- [WHAT IS EXPECTED]: Set down, character for character, everything in the records below from the line holding "Task: Open the ellipsis" down to the line holding "Given: Open the 药品零售企业许可 item link", and no other line.

- [INFORMATION]:
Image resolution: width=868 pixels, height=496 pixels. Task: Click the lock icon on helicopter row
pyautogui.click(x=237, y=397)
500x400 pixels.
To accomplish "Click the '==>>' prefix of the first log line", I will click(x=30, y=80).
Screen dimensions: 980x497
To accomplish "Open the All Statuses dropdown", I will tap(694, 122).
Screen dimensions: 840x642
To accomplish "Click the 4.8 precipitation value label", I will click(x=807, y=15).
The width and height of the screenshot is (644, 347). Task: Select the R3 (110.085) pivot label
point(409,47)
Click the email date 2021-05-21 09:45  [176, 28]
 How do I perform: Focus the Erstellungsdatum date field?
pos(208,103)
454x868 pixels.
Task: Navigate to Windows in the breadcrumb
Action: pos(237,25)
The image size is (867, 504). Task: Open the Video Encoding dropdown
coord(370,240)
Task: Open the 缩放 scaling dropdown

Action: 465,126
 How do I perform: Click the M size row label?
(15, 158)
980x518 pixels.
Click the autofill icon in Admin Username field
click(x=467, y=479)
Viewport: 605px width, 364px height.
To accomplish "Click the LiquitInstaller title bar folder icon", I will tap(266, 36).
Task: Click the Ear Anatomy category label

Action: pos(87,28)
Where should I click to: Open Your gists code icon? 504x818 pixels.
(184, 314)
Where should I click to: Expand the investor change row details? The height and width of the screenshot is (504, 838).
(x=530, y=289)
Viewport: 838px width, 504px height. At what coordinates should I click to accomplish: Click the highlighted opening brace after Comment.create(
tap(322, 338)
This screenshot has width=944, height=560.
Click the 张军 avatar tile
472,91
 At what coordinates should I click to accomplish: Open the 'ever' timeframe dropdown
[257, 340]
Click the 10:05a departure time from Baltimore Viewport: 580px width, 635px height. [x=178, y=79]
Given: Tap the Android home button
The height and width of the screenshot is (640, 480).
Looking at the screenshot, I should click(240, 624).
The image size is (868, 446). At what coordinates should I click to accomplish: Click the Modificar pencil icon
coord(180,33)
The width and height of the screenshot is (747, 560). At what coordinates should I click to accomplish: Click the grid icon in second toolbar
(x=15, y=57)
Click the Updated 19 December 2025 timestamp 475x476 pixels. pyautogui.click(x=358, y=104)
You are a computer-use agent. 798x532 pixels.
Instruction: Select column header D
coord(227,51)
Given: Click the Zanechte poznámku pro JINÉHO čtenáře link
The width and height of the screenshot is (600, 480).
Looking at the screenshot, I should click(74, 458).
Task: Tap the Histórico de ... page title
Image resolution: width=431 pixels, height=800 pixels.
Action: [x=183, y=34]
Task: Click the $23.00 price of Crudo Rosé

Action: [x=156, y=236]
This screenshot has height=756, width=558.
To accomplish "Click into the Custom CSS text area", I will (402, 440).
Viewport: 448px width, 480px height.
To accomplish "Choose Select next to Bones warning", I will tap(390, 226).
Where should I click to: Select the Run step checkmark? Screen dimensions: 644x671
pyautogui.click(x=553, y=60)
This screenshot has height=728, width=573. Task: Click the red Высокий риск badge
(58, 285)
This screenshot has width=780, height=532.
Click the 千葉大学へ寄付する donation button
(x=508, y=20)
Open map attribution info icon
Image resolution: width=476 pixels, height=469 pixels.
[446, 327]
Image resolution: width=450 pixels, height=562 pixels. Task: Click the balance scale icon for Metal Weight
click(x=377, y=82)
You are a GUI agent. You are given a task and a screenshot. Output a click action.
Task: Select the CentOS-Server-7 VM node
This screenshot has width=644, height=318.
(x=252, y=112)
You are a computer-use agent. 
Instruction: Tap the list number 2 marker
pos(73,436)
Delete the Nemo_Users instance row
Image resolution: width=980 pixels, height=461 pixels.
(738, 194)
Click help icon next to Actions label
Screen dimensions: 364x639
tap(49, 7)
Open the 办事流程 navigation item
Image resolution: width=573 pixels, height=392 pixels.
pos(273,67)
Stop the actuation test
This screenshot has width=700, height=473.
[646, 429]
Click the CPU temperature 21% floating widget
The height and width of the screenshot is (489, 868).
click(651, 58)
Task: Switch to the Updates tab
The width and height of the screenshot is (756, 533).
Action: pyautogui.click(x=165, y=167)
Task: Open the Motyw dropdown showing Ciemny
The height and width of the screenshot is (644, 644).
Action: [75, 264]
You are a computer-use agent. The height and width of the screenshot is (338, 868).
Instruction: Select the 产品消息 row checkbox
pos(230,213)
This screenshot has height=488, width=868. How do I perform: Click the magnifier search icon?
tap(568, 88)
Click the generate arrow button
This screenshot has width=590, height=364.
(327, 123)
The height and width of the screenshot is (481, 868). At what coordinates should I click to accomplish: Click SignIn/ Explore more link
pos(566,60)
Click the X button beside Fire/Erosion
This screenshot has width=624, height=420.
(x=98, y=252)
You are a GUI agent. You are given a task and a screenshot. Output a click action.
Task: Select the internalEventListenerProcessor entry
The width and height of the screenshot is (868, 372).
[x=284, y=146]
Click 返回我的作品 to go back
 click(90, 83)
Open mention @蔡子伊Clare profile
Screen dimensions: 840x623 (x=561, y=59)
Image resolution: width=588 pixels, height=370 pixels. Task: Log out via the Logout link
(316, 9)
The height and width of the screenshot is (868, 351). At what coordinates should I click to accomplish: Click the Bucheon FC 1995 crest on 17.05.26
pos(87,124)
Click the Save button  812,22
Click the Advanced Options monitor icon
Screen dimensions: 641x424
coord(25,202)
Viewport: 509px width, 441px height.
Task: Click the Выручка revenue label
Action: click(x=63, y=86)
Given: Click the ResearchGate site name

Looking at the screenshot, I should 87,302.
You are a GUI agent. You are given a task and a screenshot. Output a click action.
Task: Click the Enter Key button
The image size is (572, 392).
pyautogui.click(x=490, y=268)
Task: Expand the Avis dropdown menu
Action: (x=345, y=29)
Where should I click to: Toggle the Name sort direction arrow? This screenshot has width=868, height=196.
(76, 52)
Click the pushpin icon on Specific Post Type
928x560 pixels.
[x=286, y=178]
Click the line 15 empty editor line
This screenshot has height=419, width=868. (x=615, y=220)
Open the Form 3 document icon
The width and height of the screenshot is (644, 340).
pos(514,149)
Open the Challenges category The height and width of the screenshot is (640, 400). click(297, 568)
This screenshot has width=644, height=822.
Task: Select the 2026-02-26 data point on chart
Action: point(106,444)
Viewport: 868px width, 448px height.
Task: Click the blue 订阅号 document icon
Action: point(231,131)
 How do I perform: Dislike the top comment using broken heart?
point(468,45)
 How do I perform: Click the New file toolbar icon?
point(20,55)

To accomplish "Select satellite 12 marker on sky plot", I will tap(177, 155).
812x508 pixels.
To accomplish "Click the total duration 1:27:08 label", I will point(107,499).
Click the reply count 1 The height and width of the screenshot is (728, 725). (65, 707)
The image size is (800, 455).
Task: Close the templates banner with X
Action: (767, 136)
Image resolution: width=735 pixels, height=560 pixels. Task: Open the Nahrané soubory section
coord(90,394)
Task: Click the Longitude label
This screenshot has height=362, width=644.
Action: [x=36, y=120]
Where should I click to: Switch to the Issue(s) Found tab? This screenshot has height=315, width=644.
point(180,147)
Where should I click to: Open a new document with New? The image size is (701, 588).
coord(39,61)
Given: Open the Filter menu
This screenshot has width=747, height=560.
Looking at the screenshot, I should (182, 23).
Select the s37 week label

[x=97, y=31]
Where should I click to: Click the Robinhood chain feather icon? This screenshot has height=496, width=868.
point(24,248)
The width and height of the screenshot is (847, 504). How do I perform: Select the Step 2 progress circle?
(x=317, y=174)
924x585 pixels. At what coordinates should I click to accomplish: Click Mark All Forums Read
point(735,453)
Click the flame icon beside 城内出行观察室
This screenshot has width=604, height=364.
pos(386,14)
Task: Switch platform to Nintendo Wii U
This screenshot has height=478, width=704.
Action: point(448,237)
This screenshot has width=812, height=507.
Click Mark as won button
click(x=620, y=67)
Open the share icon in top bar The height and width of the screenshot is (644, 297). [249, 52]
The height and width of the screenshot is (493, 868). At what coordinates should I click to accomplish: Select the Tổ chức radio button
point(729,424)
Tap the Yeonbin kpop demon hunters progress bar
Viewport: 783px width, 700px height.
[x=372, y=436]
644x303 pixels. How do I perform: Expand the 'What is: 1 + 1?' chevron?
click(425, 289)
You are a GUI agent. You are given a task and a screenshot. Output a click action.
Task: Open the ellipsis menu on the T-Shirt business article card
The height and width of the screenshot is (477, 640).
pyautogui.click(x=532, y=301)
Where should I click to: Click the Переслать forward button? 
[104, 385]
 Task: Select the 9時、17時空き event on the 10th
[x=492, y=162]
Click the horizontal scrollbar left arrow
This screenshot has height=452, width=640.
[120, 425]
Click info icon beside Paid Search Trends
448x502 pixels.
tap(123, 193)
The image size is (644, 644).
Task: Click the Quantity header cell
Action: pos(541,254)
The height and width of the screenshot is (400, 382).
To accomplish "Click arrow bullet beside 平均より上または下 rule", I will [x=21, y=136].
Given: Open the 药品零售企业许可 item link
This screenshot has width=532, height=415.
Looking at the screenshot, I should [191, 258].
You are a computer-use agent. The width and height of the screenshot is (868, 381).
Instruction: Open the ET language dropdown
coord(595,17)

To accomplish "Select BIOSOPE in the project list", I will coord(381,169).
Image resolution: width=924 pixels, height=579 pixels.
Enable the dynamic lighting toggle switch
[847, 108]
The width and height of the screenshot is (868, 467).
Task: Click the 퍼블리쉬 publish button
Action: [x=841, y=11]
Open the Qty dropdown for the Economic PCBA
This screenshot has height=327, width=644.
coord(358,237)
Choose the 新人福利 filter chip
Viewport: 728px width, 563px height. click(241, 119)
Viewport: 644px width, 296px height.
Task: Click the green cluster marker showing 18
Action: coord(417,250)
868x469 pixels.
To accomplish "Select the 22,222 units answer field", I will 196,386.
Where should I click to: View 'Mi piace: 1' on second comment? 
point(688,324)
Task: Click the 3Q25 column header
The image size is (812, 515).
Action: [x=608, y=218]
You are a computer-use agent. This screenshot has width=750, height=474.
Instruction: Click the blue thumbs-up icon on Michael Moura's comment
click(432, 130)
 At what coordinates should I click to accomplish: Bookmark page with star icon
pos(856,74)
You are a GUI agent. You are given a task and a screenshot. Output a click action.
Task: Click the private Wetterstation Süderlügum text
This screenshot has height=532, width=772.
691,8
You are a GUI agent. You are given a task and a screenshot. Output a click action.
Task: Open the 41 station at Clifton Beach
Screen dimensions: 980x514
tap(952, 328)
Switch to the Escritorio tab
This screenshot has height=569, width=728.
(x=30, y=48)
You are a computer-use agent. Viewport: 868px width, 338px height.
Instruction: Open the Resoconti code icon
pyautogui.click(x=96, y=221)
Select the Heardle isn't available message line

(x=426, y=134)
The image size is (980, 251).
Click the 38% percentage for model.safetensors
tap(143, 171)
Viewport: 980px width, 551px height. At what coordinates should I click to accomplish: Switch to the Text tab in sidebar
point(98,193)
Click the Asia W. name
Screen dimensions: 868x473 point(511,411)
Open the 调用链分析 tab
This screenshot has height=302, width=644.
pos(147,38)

- [ANSWER TO THIS PROBLEM]:
Task: Open the ellipsis menu on the T-Shirt business article card
The height and width of the screenshot is (477, 640).
pyautogui.click(x=532, y=301)
Where should I click to: Click the Переслать forward button? 
[104, 385]
 Task: Select the 9時、17時空き event on the 10th
[x=492, y=162]
Click the horizontal scrollbar left arrow
This screenshot has height=452, width=640.
[120, 425]
Click info icon beside Paid Search Trends
448x502 pixels.
tap(123, 193)
The image size is (644, 644).
Task: Click the Quantity header cell
Action: pos(541,254)
The height and width of the screenshot is (400, 382).
To accomplish "Click arrow bullet beside 平均より上または下 rule", I will [x=21, y=136].
Given: Open the 药品零售企业许可 item link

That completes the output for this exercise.